Exercise requirements
Among the entries, how many lines carry the string "scan"? Give the number and nothing else.

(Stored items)

BEGIN

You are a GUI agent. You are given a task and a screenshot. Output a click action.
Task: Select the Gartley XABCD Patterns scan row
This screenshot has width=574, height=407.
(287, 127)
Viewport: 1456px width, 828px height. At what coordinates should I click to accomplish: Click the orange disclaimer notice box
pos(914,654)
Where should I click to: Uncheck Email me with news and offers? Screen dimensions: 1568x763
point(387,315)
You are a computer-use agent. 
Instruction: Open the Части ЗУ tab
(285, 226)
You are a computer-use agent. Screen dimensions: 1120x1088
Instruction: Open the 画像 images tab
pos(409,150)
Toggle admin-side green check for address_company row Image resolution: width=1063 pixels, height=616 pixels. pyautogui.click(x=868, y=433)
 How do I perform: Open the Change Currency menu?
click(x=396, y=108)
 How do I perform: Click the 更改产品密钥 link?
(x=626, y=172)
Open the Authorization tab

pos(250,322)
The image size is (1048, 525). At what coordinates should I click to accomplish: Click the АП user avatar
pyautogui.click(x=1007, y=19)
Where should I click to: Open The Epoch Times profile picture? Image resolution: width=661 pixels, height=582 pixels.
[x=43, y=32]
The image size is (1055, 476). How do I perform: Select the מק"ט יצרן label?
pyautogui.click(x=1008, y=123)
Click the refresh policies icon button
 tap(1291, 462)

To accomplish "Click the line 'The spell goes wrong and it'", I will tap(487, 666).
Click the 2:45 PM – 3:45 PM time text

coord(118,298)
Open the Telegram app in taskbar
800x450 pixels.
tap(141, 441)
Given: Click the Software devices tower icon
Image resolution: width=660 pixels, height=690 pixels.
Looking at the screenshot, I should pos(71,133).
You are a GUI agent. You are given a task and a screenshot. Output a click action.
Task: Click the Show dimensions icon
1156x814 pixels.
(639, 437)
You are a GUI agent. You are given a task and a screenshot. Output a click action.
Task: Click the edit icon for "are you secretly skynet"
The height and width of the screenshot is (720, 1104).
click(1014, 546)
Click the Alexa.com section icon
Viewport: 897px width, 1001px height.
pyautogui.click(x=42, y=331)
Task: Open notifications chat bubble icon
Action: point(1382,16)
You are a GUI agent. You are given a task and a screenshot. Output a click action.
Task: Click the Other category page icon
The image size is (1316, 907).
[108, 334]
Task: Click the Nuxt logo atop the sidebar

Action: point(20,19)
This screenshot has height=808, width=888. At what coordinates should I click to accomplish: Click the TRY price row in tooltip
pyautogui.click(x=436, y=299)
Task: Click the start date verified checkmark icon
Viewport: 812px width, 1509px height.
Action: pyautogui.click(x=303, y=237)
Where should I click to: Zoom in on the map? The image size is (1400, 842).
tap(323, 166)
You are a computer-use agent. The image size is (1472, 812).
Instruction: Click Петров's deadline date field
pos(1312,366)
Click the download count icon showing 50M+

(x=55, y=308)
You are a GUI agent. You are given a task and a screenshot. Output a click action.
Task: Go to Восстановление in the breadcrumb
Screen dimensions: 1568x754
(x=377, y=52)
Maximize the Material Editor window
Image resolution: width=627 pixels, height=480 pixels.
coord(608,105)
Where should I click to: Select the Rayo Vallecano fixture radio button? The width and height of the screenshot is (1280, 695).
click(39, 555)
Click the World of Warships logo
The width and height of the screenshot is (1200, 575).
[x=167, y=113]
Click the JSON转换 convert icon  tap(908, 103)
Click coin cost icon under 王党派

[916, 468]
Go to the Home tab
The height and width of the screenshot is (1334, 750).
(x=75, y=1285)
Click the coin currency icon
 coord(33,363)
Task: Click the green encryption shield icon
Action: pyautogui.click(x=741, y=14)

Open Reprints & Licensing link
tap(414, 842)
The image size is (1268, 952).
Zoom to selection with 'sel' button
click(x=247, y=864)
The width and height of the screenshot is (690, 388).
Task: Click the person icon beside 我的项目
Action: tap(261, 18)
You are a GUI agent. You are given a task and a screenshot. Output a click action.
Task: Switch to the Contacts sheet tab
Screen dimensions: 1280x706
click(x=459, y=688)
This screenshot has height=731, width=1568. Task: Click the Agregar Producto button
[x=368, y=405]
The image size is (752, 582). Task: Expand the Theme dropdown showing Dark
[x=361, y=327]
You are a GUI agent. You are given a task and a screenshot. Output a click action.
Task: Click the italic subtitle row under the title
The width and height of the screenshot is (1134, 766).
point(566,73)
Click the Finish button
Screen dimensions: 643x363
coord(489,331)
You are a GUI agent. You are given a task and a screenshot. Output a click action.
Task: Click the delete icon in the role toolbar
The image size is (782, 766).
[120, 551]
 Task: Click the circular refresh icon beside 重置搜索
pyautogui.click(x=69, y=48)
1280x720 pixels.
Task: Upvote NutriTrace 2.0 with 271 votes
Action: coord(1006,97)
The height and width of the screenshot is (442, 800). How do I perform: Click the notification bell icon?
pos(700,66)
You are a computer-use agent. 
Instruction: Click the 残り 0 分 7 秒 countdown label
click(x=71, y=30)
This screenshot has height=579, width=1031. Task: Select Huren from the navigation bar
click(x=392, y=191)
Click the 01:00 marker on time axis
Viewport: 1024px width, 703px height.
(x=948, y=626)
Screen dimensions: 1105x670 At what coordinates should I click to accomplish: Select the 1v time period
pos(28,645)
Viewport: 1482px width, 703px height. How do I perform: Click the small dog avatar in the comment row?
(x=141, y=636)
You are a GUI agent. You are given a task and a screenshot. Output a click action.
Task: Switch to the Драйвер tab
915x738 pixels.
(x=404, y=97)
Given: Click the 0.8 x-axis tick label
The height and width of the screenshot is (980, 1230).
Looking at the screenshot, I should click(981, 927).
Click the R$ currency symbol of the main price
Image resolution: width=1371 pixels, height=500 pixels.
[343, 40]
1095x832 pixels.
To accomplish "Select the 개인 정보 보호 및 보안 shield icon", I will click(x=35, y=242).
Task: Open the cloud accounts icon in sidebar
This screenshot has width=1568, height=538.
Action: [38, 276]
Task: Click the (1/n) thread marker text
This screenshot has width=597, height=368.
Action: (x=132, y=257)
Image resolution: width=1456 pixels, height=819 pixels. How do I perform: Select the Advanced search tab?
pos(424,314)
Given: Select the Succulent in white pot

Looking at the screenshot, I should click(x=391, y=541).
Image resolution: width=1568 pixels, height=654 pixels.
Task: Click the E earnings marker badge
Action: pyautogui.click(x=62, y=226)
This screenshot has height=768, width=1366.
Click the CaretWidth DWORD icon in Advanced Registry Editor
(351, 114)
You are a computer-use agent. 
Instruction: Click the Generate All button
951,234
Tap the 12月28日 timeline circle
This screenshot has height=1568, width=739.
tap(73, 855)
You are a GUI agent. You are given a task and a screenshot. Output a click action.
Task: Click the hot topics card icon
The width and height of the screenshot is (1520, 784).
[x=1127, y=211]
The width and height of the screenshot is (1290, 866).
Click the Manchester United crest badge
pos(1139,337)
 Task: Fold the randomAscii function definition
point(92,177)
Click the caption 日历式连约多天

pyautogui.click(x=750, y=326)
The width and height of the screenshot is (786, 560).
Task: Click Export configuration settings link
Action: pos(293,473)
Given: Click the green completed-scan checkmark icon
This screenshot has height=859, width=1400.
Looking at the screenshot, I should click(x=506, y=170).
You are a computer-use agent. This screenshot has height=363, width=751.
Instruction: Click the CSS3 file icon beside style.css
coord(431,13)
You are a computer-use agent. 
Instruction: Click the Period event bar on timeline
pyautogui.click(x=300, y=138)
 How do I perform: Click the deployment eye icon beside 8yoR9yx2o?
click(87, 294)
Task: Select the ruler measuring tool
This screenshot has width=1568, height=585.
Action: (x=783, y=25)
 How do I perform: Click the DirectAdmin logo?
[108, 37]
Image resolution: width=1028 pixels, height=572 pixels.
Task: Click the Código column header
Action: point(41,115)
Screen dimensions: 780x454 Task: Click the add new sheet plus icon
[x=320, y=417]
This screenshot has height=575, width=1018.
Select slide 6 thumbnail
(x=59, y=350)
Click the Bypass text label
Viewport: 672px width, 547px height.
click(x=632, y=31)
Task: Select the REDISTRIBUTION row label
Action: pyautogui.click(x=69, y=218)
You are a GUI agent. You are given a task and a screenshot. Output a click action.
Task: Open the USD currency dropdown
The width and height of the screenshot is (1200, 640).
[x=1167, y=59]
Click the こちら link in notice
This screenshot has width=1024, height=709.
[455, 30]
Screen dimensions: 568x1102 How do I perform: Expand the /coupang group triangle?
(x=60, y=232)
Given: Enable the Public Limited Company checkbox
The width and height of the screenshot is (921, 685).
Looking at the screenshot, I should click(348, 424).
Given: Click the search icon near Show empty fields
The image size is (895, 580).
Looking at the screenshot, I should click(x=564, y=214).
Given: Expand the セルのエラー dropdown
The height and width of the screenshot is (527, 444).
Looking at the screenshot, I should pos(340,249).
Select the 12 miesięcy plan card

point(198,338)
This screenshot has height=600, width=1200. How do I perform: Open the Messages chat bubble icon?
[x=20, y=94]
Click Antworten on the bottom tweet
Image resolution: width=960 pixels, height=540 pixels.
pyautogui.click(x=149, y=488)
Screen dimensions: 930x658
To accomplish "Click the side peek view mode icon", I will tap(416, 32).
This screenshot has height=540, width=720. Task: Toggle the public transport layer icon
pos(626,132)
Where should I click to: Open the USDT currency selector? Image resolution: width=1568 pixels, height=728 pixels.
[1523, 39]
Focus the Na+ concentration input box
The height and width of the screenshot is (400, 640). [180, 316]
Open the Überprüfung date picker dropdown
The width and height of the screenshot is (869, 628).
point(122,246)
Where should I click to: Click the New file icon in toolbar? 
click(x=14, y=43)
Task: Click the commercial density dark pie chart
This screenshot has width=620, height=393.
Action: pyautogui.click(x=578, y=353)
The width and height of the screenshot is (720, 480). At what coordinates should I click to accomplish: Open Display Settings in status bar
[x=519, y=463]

END

Answer section
2